We usually allow each child to do 2 activities, subject to parental approval on price and amount of driving involved, since both Donn and I are congenitally allergic to playing chauffeur. (You know, I bet there’s no legal driving age limit here. Hmmmm. If only they were taller…) Most activities begin in the fall, and this year we had some spirited exchanges on what, how often, when, etc.

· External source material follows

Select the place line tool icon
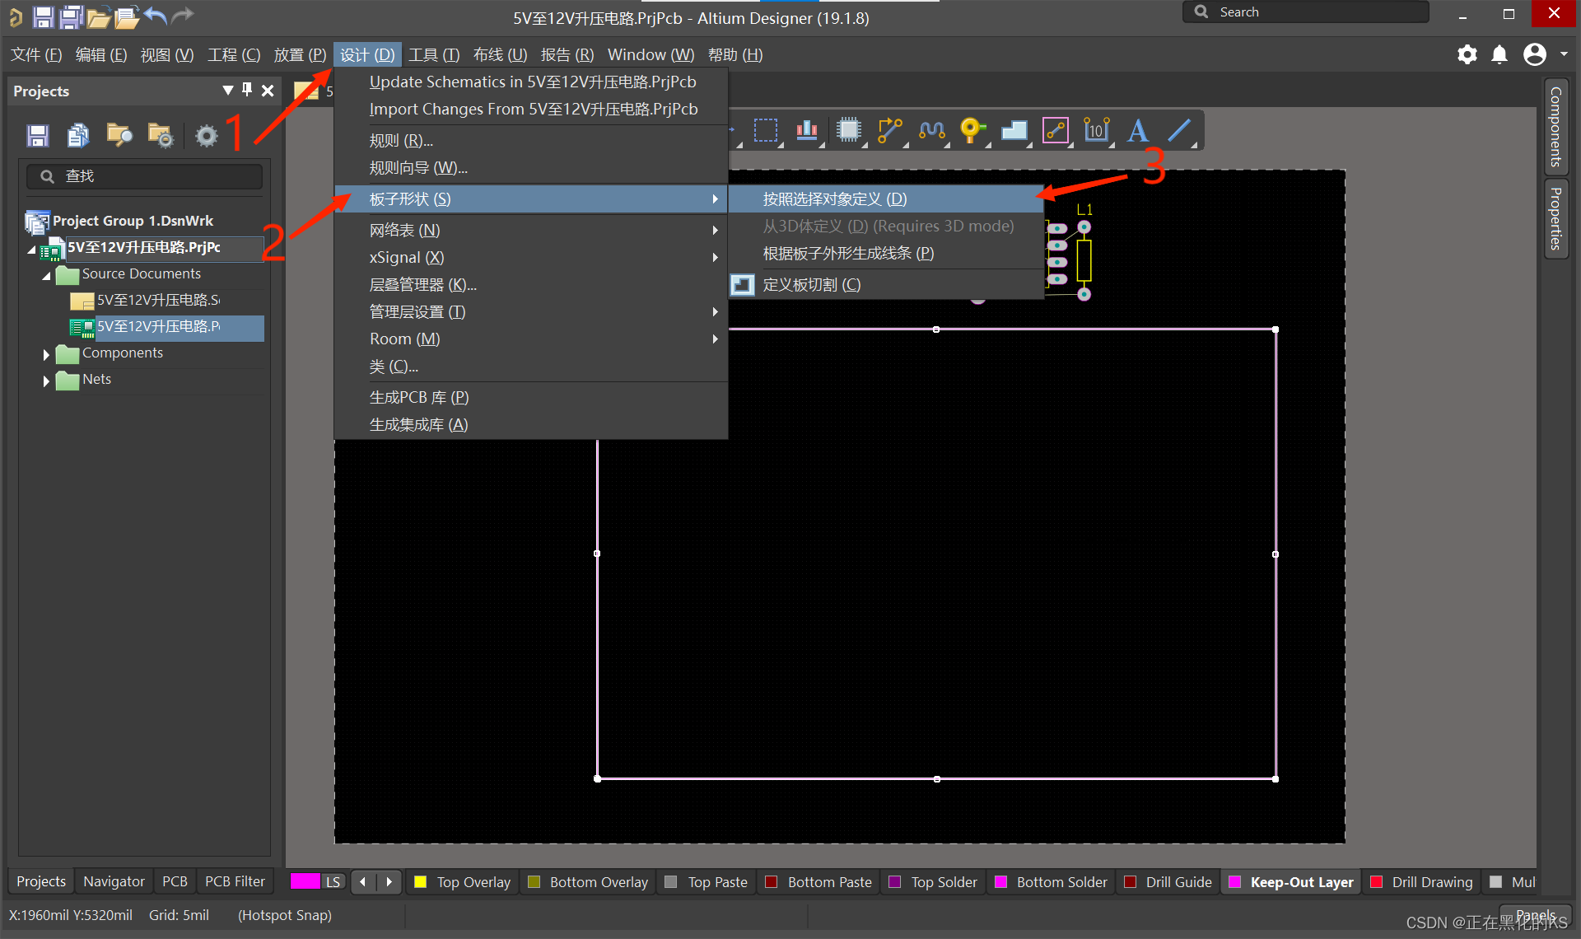 [x=1179, y=130]
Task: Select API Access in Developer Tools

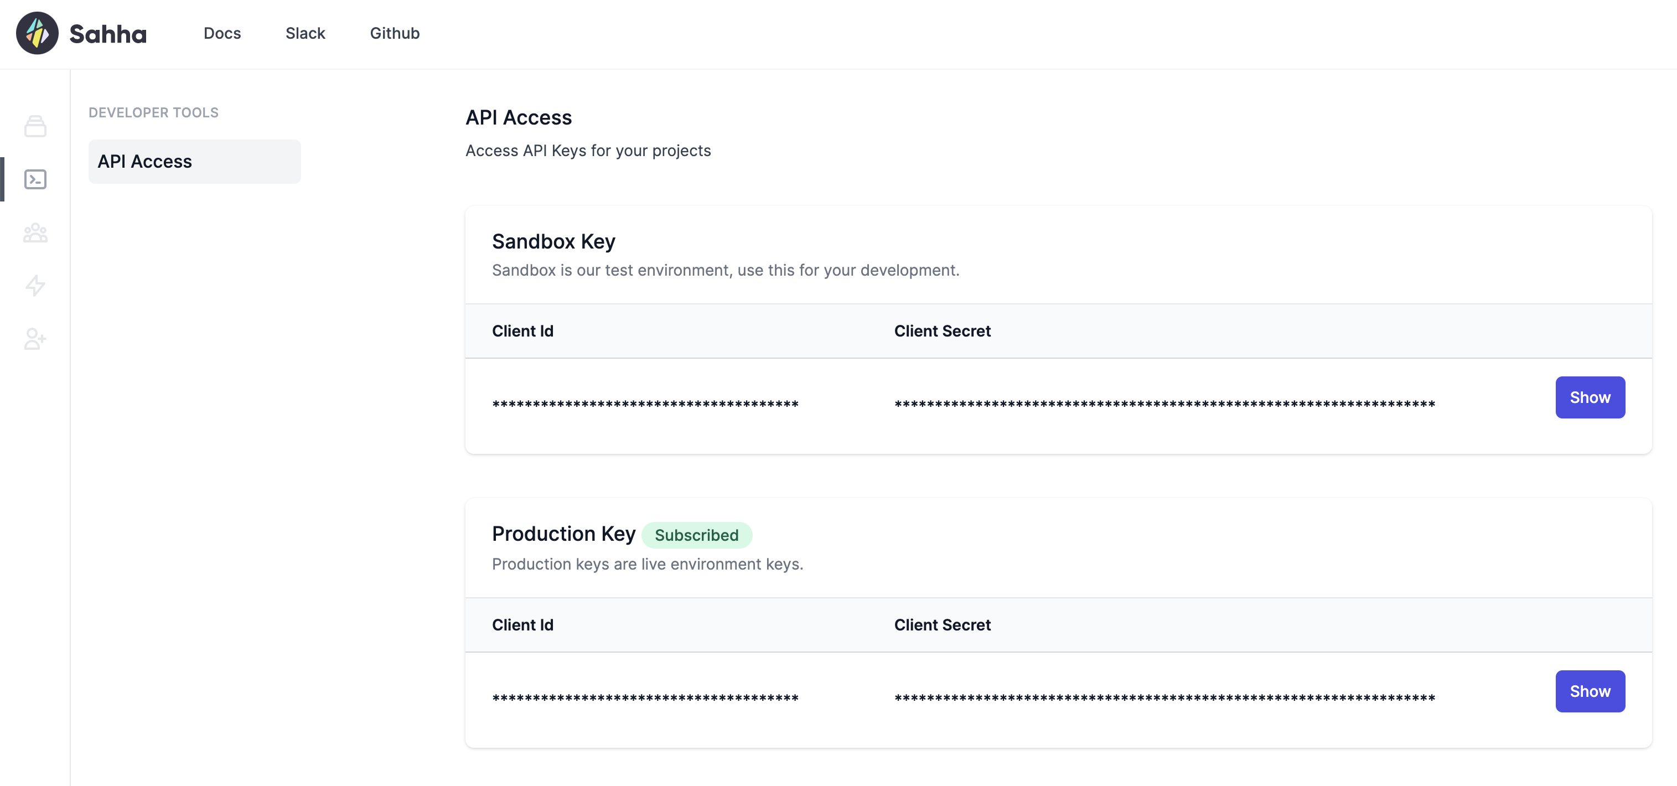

The boys announced there’s a new club, “Football Brasilian,” where the coach actually trains and teaches the boys. This is opposed to other local private clubs, where you pay for the privilege of letting your kid just play a game with some other kids and the coach yells at them when they do something wrong—sort of a negative reinforcement method of training. Both boys are part of the “Football Brasilian” and are really enjoying it. Friends who live near play too, so there’s opportunity for car pools. Ilsa is in the school choir again, in spite of a painful experience at last year’s school concert (but at least people remember her!).

A year or two ago, a group of Americans here started a Boy Scout troop. The first year, we were the ONLY English-speaking family not involved. This was painful for our children. But who knew? Even the English and Portuguese kids were in. ONLY our children, of those in the right age group, were left behind. So last year, we knew we had to, even though I was initially informed that the Webelos group (for boys 9-11) was the short form of “We Be Loyal Scouts.” Although I had serious issues with allowing my children to join anything with such extreme grammatical problems, I did look into it and found out it is actually “We’ll be loyal scouts.” Still stupid, but at least not wrong.

This year, Elliot is a Boy Scout, Abel is a Webelos, and Ilsa is a Jr. Girl Scout. There are 4 girls in the troop, all 9, and I have to admit they are darn cute in their little green skirts. So far no cookies though, except the ones I make myself for snack. I mean, aren’t cookies the point?

I am not the ideal Scout mother. I lack energy and team spirit. I think the pseudo-military emphasis on the placement of belt buckles and shoulder loops is silly. I am far more likely to sleep in and make pancakes on a Sat morning than take my kid to the Scoutmaster’s by 6 a.m. for a 10-mile hike—and I believe in my heart of hearts that I am right about this. I tend to giggle when they salute and say, “A Scout is thrifty helpful brave cheerful friendly clean” etc., because my boys want expensive and useless toys and refuse to go upstairs with Ilsa when she’s scared of the dark and show signs of physical timidity and are often grumpy and whiny, not to mention that no one has seen the floor of their room for several months. But I’m really beginning to see the good points of scouting.

The other day at school, a kid got hit in the head and was bleeding. Elliot was right there with his 1st-Aid Scout training. He spoke calmly to the kid, ascertained where exactly he was bleeding, got blood on his own hands so rushed to wash it off, and was secretly REALLY disappointed when the kid’s parents showed up and he was unable to bandage or possibly cauterize the wound. (With Elliot, who knows what he would have done?)

So I was impressed, and more inclined to be patient with their weird faux-military insistence on the placing of each fiddly little badge or patch. I don’t sew, so I wait until he’s got about 5 things that need doing (and the level of whining has increased to fever pitch—“Mo-om! WHEN are you going to put my Arrow of Light on? It’s been MONTHS!”) and then I go to a local tailor, where for only about $1.50 I can make 7 trips to have him redo all the badges he’s put on upside-down, or on the wrong side, etc. while Elliot waits by jiggling with worry that he’s going to be late to the meeting and mess up the uniform inspection. So it’s lots of fun for the whole family.